RICS and the lenders propose that there should be no EWS1 for:
Building over six storeys
There is no cladding or curtain wall glazing on the building and:
If there are balconies where the balustrades and decking are constructed of combustible materials (e.g. timber), they are not stacked vertically above each other.
Buildings of five or six storeys
There is not a significant amount of cladding on the building (for the purpose of this guidance, approximately one quarter of the surface façade is a significant amount) and:
There are no ACM or MCM panels on the building* and
if there are balconies where the balustrades and decking are constructed with combustible materials (e.g. timber), they are not stacked vertically above each other.
Buildings of four storeys or fewer
There are no ACM or MCM panels on the building
- Note: metal cladding and ACM/MCM are visually very similar, so if metal cladding is present, the valuer should either confirm with the building owner or managing agent in writing that they are not ACM/MCM, or an EWS1 inspection should be requested.

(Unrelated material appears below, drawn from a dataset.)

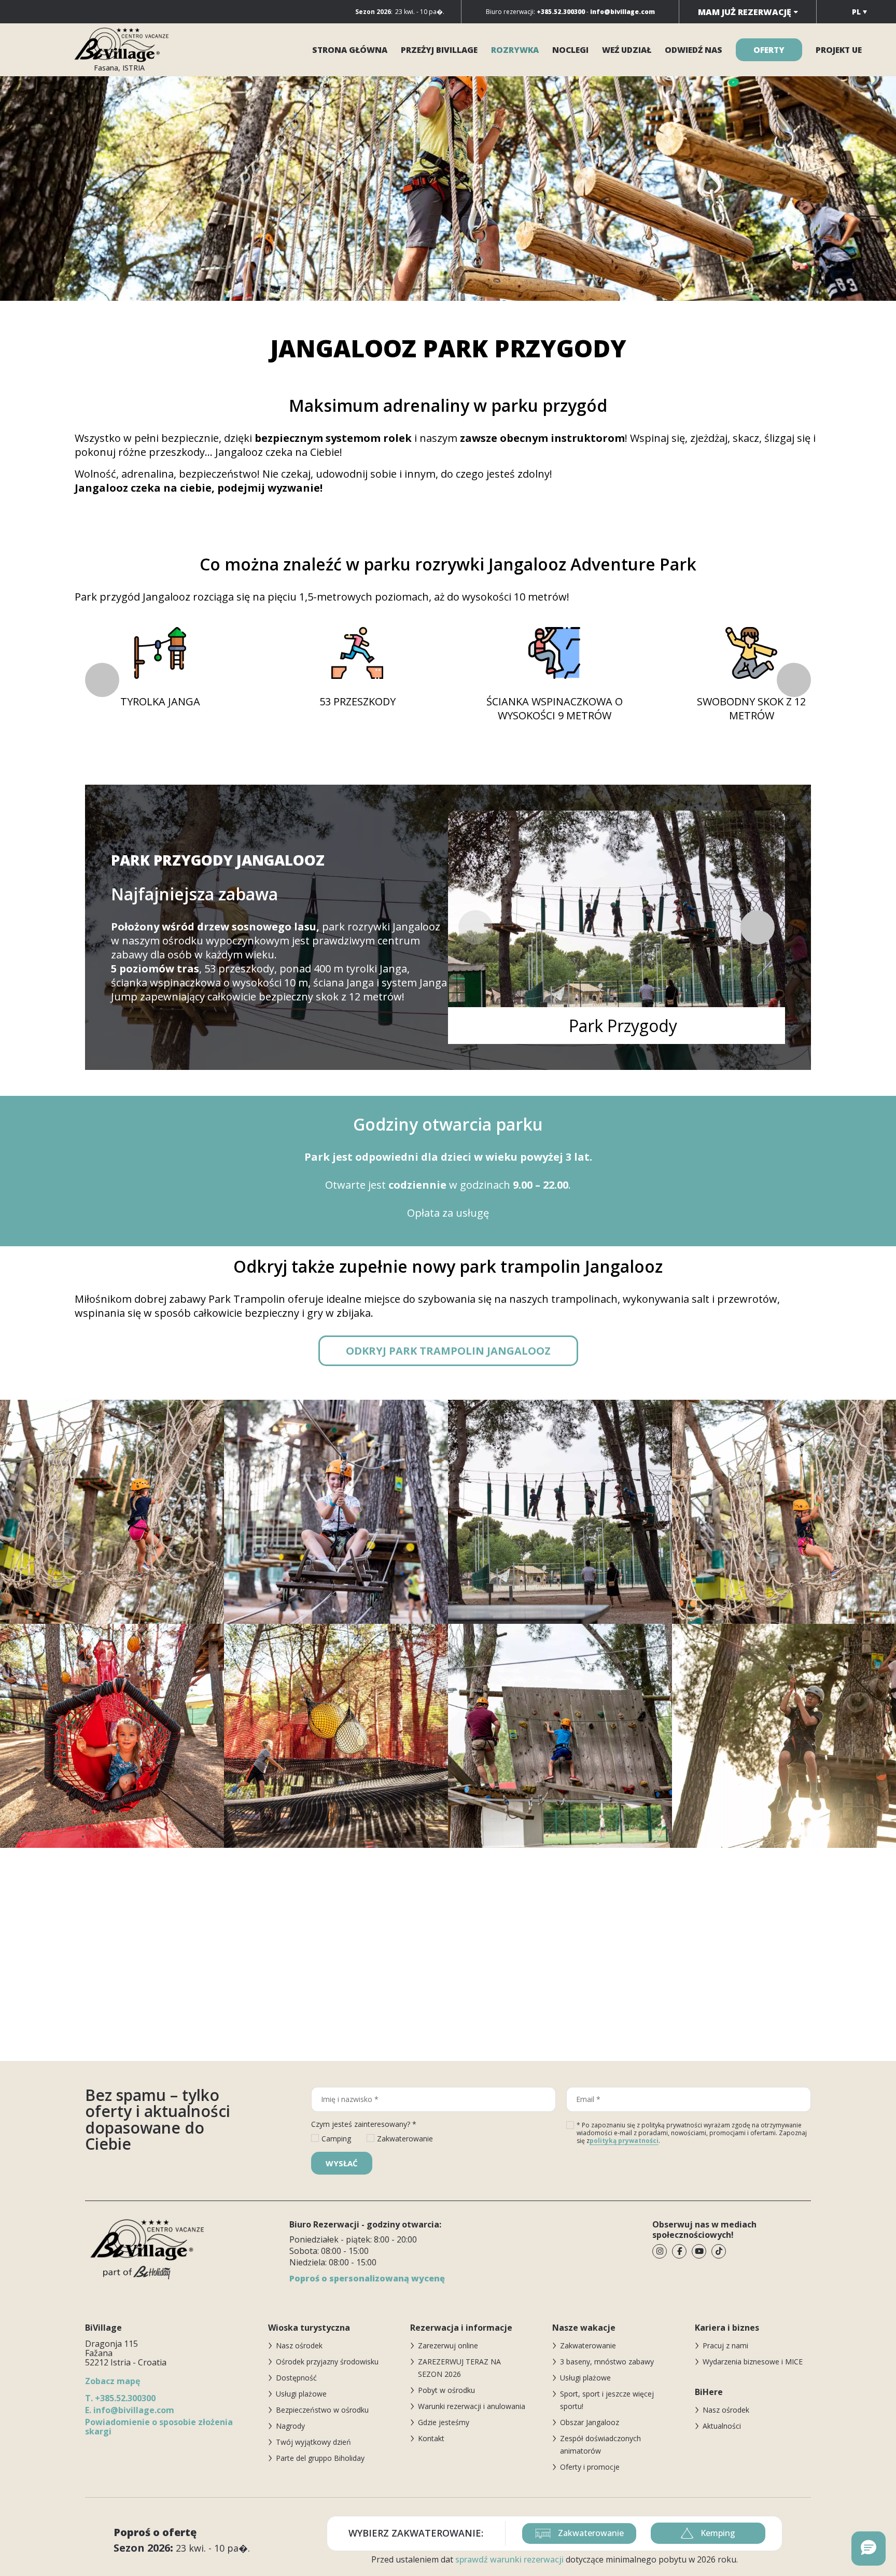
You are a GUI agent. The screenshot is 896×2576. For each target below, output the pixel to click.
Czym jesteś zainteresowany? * (363, 2124)
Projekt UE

Ben Elder, RICS Head of Valuation Standards commented:
“EWS1 was never intended to hold up the market, indeed without it, no one would be moving. However, this proposed guidance intends to help by providing valuers with clear criteria to help them decide on whether an EWS1 form may be required or not.
“There will clearly still be many cases where an EWS1 form is necessary, but the guidance and insight resulting from this consultation will enable us to continue to work with stakeholders, including Government, to find solutions to help speed up the process for remediating these buildings.”
There will be a public consultation on this, and leaseholders affected should certainly share their views, along with professionals.
he consultation will be open from 8 January 2021 and will close on 25 January 2021 with the proposed guidance note due in Spring 2021.